LONDON - The BBC is expecting a £140 million ($227 million) surplus from its public service operations for the fiscal year that ended in March, the Guardian reported.
The British public broadcaster has earmarked it for use in case of any shortfalls of its budgets for the coverage of the London Olympics and the 60th anniversary of the Queen's reign this summer. The surplus is calculated by subtracting content production and distribution costs from license fee income.
Internal BBC projections also show that the BBC's commercial business, including BBC Worldwide and BBC World News, will deliver an operating profit of about £219 million ($355 million), according to the Guardian.

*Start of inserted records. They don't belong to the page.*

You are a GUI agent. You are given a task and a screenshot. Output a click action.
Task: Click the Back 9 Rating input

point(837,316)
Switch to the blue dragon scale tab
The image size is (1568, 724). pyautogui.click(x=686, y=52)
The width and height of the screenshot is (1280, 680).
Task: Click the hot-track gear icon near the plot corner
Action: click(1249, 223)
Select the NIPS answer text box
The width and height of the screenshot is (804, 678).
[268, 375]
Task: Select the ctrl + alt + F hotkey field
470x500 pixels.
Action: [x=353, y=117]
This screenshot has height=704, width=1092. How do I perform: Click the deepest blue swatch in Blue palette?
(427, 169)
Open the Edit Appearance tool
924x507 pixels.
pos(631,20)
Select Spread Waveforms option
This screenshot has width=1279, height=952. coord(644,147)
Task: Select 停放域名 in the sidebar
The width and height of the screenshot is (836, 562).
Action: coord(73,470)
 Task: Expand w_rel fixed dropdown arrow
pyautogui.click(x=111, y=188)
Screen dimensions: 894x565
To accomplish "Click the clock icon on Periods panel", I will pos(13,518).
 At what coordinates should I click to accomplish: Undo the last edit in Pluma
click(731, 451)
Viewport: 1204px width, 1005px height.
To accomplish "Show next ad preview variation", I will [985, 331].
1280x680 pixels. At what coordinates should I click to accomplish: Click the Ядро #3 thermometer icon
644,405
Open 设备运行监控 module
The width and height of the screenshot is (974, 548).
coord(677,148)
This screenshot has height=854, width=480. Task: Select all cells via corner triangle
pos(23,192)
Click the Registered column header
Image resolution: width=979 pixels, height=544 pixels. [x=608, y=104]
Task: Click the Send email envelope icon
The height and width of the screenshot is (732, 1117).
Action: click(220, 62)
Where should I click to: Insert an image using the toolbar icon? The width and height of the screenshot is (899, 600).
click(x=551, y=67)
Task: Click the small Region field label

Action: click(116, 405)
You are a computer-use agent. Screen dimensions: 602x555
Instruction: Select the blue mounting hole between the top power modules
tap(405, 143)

A BBC spokesman declined to comment on the specific surplus. "If there is one year that we anticipate will be particularly expensive then it is prudent that we prepare for it," he told the Guardian. "With the diamond jubilee and the Olympics we knew that 2012 would be such a year and have therefore delivered an underspend in the previous financial year so as to have a reserve to cover these extra costs."
Some BBC staffers may not be so happy. The broadcaster has said that it must cut about 2,000 jobs under its so-called Delivering Quality First program to save £800 million ($1.3 billion). Meanwhile, amid a pay dispute, BBC news staff has threatened to strike during the Queen's jubilee celebration.